Вскоре Байрон объявил Клер, что покидает Англию навсегда. Он не знал толком, куда именно направится, но в Англии оставаться не мог. Клер была в отчаянии. Возлюбленный не проявлял особого желания сохранить связь с ней. Тогда она прибегнула к последнему средству: обещала познакомить его с Шелли. Это Байрона заинтересовало: он много слышал о молодом поэте и читал его произведения. С Мери Годвин ему уже приходилось встречаться, и отношения у них были самые лучшие. Байрон согласился приехать в Швейцарию и там встретиться со всем семейством Шелли.
На следующий день после того, как он покинул туманный Альбион, заплаканная Клер прибежала к Шелли. "Мери, Перси, – воскликнула она, – великий лорд Байрон любит меня. Я должна быть рядом с ним". Клер умоляла их сопровождать ее в Женеву. Правда, окончательной целью, мечтой Шелли была Италия, но ничто не мешало им пожить некоторое время в Швейцарии.

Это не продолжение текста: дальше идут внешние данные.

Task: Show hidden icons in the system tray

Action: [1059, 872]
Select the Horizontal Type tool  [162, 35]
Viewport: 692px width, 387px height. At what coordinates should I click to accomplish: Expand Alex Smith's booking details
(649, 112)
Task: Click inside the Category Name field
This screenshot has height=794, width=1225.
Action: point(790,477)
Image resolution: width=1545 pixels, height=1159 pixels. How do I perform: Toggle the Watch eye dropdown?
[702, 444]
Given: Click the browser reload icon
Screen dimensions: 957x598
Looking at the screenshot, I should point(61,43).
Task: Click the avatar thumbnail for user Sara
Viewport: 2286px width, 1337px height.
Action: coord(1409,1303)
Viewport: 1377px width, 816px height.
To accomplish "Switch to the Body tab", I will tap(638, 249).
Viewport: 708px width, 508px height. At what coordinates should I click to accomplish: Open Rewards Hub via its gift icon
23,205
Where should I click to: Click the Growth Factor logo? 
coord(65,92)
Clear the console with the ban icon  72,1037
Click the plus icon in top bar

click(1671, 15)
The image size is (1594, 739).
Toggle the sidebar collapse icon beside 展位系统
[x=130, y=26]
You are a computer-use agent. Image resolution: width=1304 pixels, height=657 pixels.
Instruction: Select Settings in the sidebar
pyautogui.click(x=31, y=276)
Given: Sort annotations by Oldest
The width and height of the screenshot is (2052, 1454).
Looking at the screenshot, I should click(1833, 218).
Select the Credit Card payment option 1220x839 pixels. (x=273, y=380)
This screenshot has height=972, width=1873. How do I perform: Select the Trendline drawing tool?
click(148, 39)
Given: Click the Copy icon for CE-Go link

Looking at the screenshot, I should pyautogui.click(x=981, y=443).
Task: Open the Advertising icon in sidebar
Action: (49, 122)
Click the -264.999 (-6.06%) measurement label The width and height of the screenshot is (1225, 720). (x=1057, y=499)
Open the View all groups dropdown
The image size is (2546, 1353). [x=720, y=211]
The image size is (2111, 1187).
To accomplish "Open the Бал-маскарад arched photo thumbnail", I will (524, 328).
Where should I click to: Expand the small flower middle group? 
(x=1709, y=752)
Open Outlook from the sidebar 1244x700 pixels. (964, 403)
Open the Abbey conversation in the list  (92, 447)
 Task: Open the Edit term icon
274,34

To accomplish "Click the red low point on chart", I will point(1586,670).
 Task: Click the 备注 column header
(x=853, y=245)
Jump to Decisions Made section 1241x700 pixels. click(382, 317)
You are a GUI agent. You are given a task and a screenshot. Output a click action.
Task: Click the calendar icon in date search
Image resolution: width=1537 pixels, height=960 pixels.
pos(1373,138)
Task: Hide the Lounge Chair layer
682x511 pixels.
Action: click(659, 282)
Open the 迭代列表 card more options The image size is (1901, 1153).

"Итак, я покидаю Англию – быть может, навсегда, – пишет он Годвину из Дувра 8 мая 1816 года. – Вас я почитаю и думаю о Вас хорошо, быть может, лучше, чем о ком-либо из прочих обитателей Англии. Вы были тем философом, который впервые пробудил и поныне в значительной степени направляет мой ум. Мне жаль, что те Ваши качества, которые наименее достойны похвал, пришли в столкновение с моими понятиями о том, что правильно. Но я слишком дал волю негодованию. Простите меня. Сожгите письма, в которых я проявил несдержанность, и верьте, что как бы ни разделяло нас то, что Вы ошибочно зовете честью и репутацией, я навсегда сохраню к Вам чувства лучшего друга.
Мой адрес: Женева, до востребования. Я писал наспех, ежеминутно ожидая отплытия пакетбота".
2
Как и в свое первое путешествие на континент, но с большими удобствами, молодые люди пересекли Францию – через Париж, Труа, Дижон, Доль, прибыли в Полиньи, город выстроенный у подножья Юры, ответвления Альп. Хлопоты, необходимые, чтобы ехать без задержек, и постоянный страх перед расходами изрядно уменьшали удовольствие от путешествия.
"Нравы французов любопытны, – писал Шелли Пикоку. Они все же не научились носить свои цепи с угодливой улыбкой. Всего лучше было бы им любить истинную свободу настолько, чтобы добиться ее – но хорошо уж и то, что рабство вызывает у них ропот".
В мае путешественники наконец обосновались в окрестностях Женевы, в Сешероне. На первое время они поселились в отеле. "Из окна виднелось прекрасное озеро, синее, как глядящее в него небо. Другой берег пологий, поросший виноградниками, позади них поднимались темные хребты гор. Величавый Монблан царственно возвышался надо всем". Так Шелли описывал окружавший его пейзаж.
Еще из Парижа Клер сообщила лорду Байрону, что путешествует со своими друзьями и собирается остановиться в Сешероне. Однажды майским утром в отеле поднялась суматоха, которая обычно предшествует прибытию знатной персоны. Знаменитый английский лорд приехал в роскошной карете, построенной по образцам, которые использовал Наполеон. Его сопровождал домашний врач-итальянец Полидори, камердинер и двое слуг. Они привезли необычных размеров багаж, так что все служащие отеля долго обсуждали, что бы там могло быть. С верхнего этажа гостиницы за приезжими наблюдала пара горящих черных глаз. Клер переходила от окна к окну, она задыхалась от волнения.